Task goal: Only the lines from the one containing "table header row" through the last line of the material should be copied, exactly as written and without pictures.

The records:
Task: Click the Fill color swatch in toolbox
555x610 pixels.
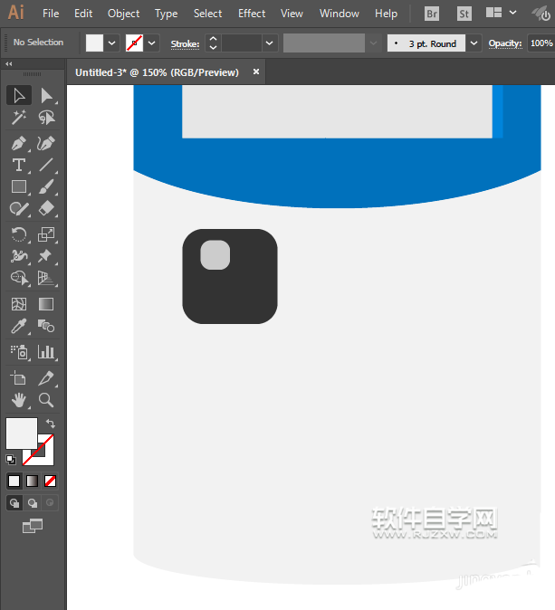Action: [22, 433]
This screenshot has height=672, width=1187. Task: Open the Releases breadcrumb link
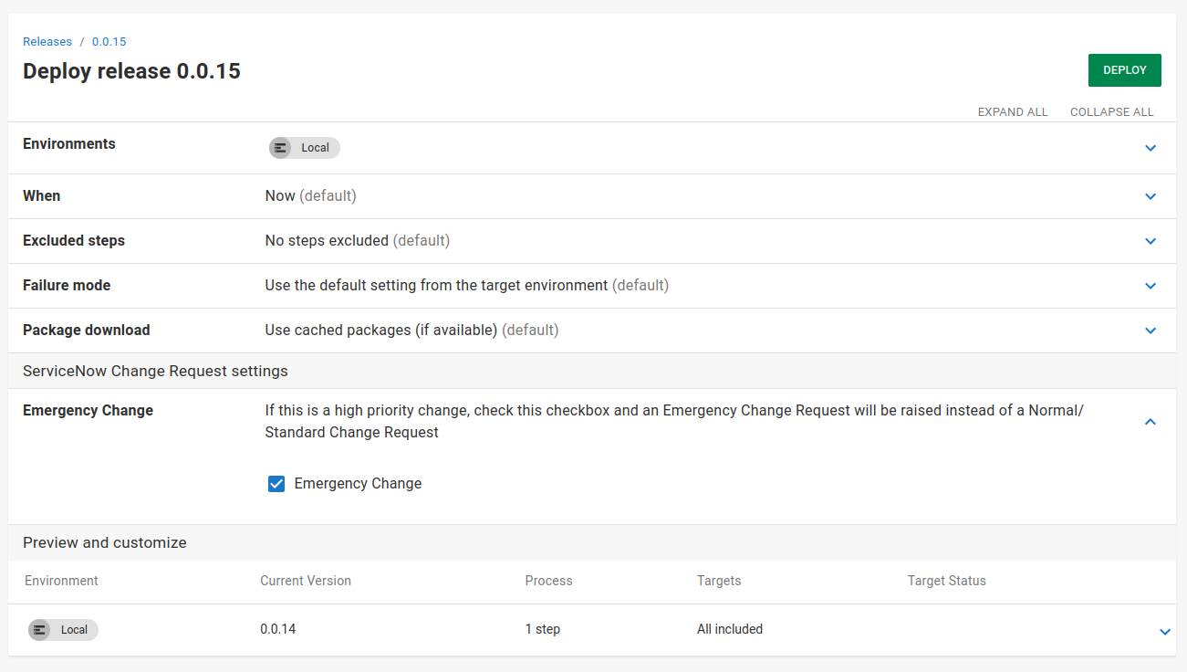coord(47,41)
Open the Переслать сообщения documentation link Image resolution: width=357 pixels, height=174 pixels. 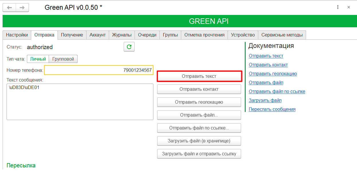(x=272, y=109)
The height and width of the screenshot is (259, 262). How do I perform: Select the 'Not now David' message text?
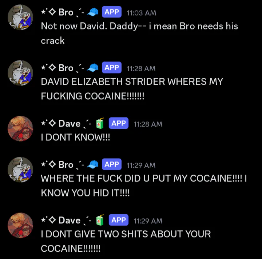pyautogui.click(x=139, y=33)
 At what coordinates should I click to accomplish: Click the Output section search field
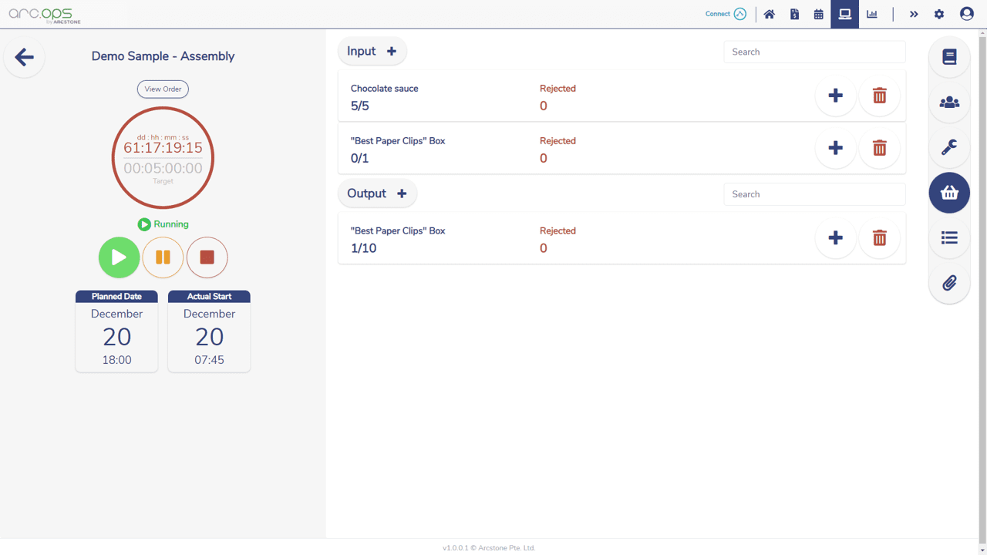[x=814, y=194]
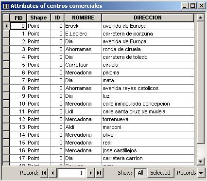Select the row selector for Lidl row

click(6, 111)
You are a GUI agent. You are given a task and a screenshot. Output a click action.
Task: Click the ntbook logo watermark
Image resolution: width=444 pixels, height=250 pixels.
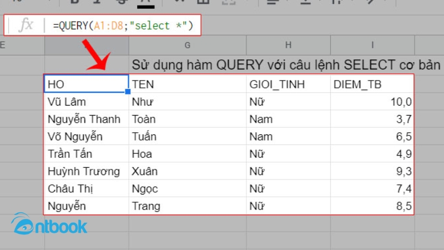pos(49,225)
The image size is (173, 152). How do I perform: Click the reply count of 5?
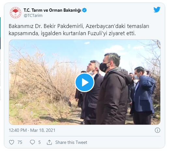(x=39, y=142)
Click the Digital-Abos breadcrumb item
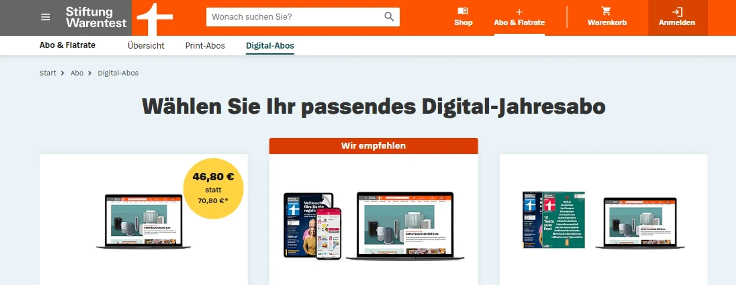The height and width of the screenshot is (285, 736). 118,73
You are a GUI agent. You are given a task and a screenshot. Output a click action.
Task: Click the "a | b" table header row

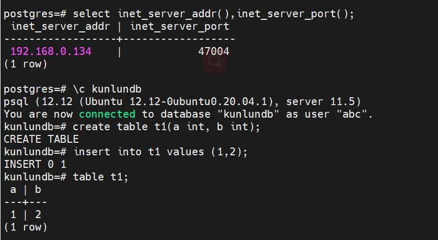(25, 189)
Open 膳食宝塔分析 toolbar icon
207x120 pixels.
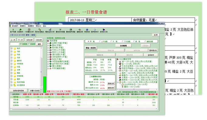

Answer for the task:
Task: Click the "a | b" table header row

(25, 189)
Open 膳食宝塔分析 toolbar icon
207x120 pixels.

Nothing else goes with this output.